A fala indica que, embora não haja cancelamentos confirmados até o momento, a entidade trabalha com cautela. A preocupação envolve tanto as provas programadas para o Oriente Médio quanto o impacto indireto em outras etapas, especialmente devido às rotas aéreas afetadas.


Nota da FIA sobre os recentes acontecimentos no Oriente Médio (Foto: reprodução/Instagram/@mohammed.ben.sulayem)


Provas mantidas, mas com plano B

A abertura do campeonato será no tradicional circuito de Albert Park, palco do GP da Austrália. Apesar de os organizadores locais garantirem que o evento está mantido, veículos britânicos relatam mudanças significativas na operação das equipes.

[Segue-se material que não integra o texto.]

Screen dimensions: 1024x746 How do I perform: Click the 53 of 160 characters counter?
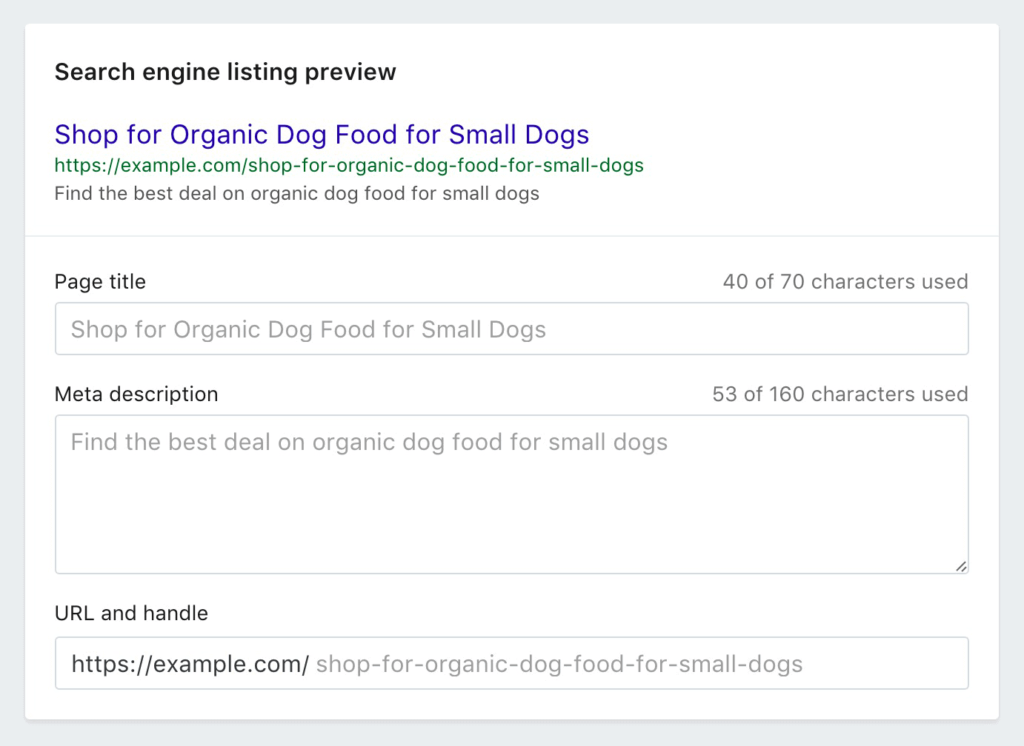(x=840, y=394)

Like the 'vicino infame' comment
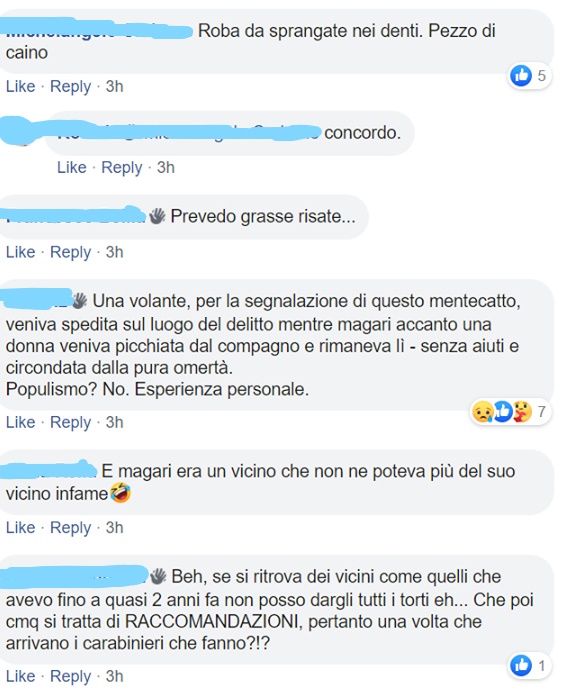pyautogui.click(x=20, y=527)
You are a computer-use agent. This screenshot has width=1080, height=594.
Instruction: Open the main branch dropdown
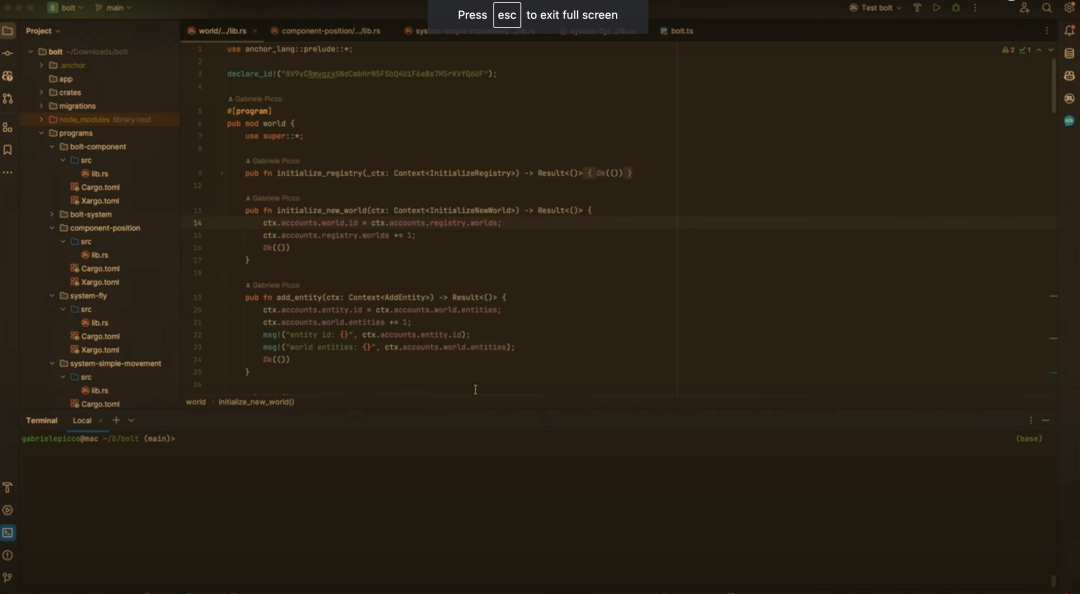[x=115, y=8]
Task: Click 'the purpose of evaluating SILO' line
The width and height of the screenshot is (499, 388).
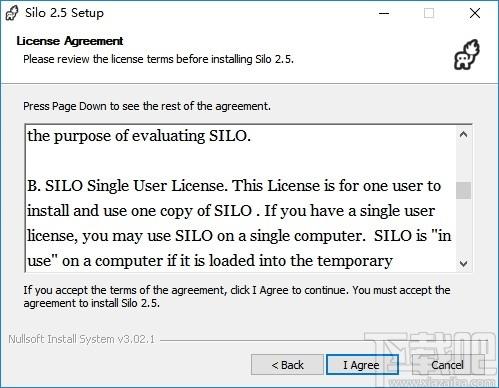Action: point(139,136)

De acordo com o jornal The Guardian, cerca de mil pessoas ligadas à Fórmula 1 foram impactadas pelas restrições e riscos na região. Catar e Emirados Árabes Unidos, importantes hubs de conexão aérea entre Europa, Ásia e Oceania, foram alvos de retaliações iranianas, o que alterou rotas e cronogramas de voos.

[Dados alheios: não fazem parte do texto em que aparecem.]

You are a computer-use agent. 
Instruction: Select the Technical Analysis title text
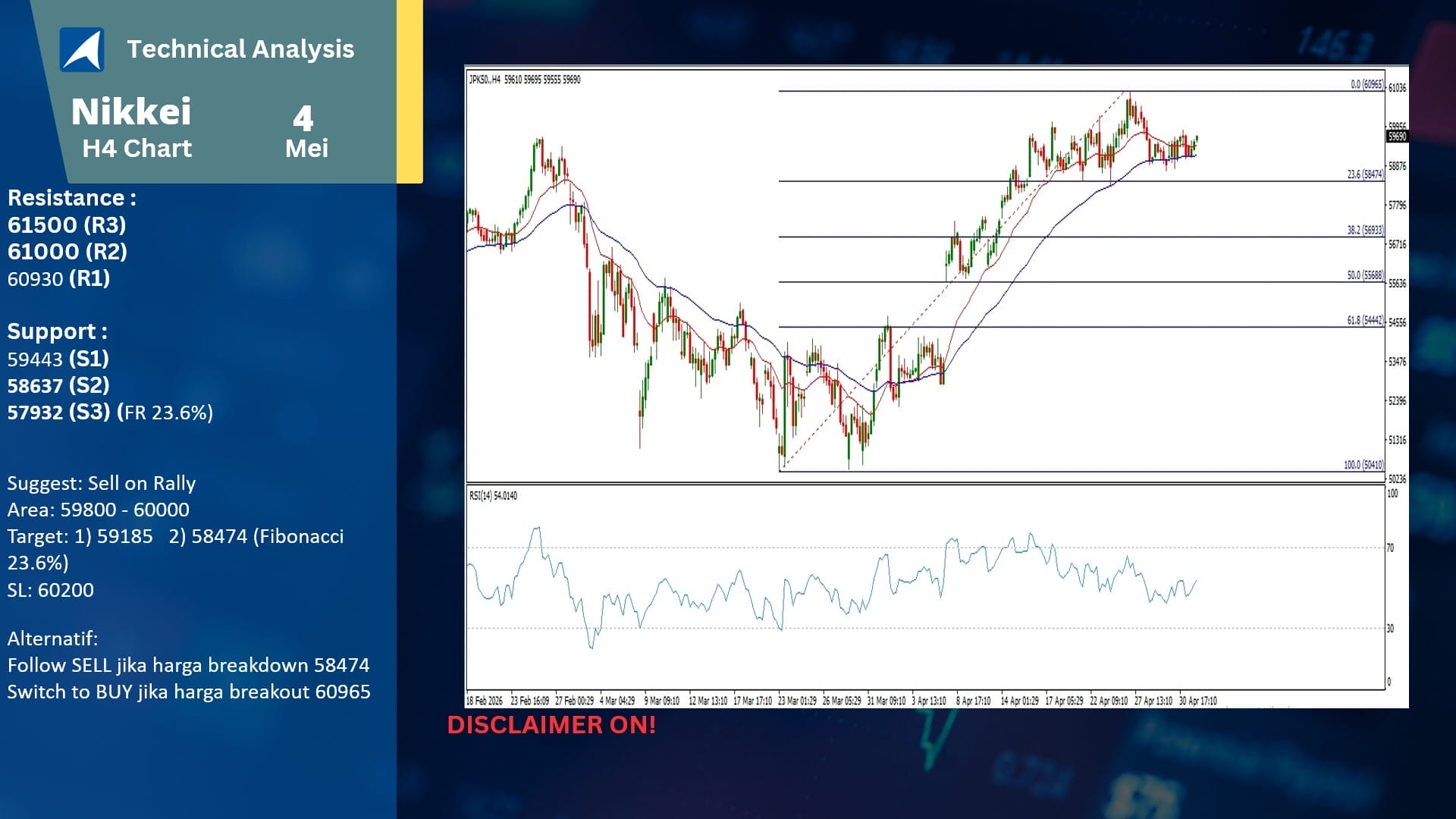tap(240, 49)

Doha teria registrado a queda de um míssil, enquanto um hotel de luxo em Dubai foi atingido. Já o aeroporto de Abu Dhabi sofreu um ataque com drones, deixando um morto e sete feridos. A situação gera apreensão adicional porque Catar e Abu Dhabi integram o calendário da categoria na segunda metade do ano.

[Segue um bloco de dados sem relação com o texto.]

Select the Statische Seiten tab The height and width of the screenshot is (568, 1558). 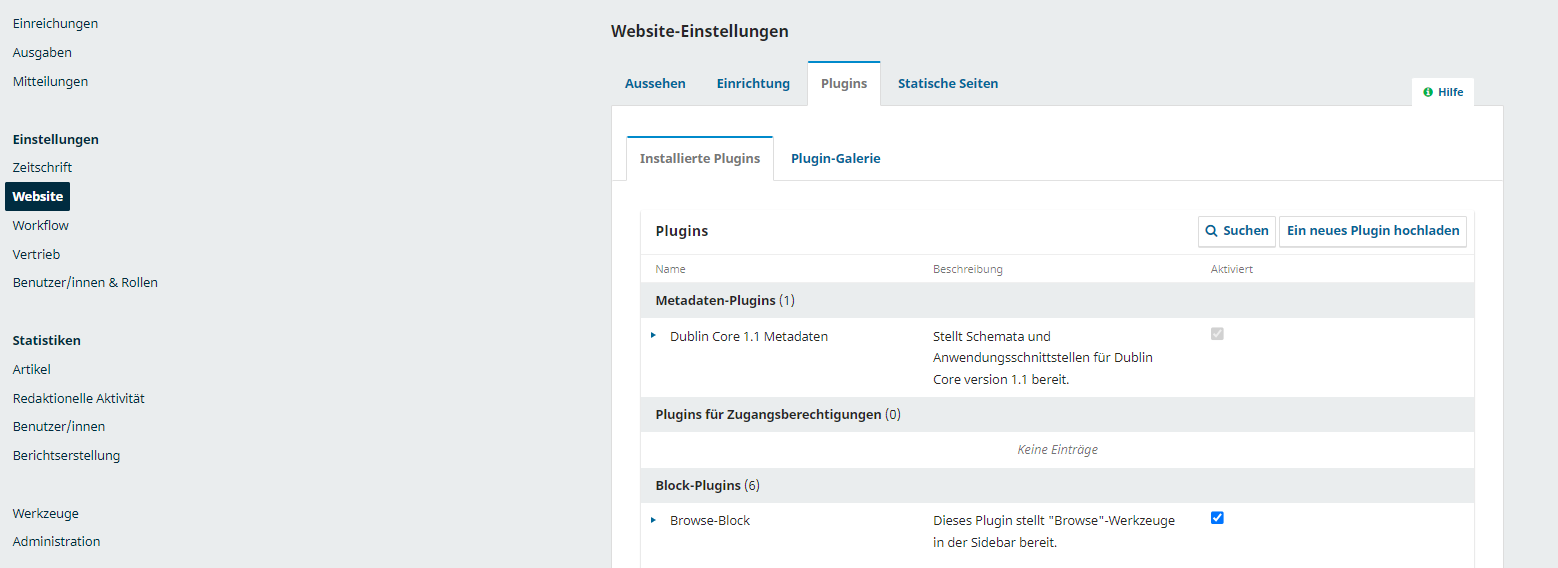(x=947, y=84)
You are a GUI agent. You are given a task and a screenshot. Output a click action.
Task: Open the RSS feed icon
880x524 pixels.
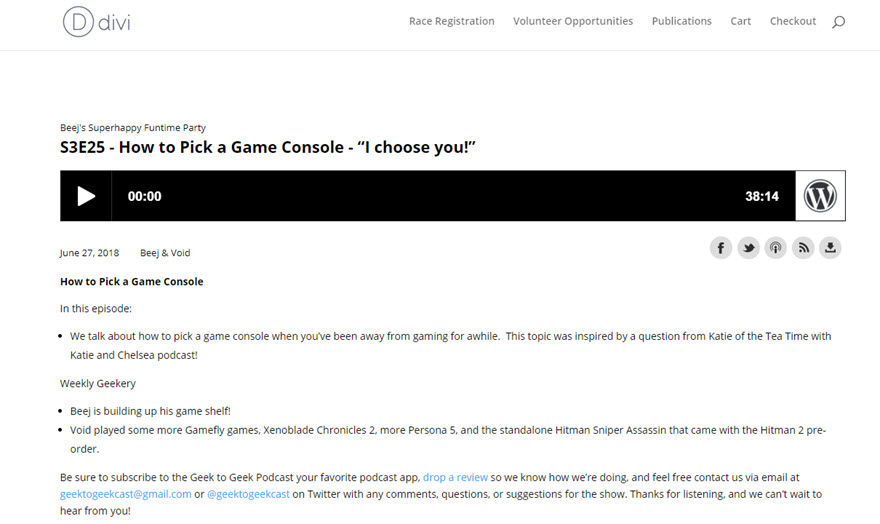[803, 248]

No curto prazo, a tensão recai sobre as corridas previstas para abril no Oriente Médio: o GP do Bahrein, no Circuito de Sakhir, marcado para 12/4, e a etapa da Arábia Saudita, no Circuito de Jeddah, em 19/4. Um míssil iraniano atingiu uma base da Marinha dos EUA a cerca de 30 quilômetros de Sakhir, fato que levou ao cancelamento de testes de pneus com as equipes McLaren e Mercedes.

Por outro lado, a decisão de enviar os carros e equipamentos do Bahrein para Melbourne logo após a pré-temporada, encerrada em 20 de fevereiro, evitou transtornos maiores. Todos os 22 monopostos já se encontram na Austrália.

Segundo o jornal Daily Mail, a Fórmula 1 mantém, por ora, os GPs do Bahrein e da Arábia Saudita no calendário de 2026, mas dispõe de planos de contingência caso a crise avance. Em meio à instabilidade geopolítica, o automobilismo internacional inicia sua temporada sob vigilância redobrada e com a segurança como palavra-chave.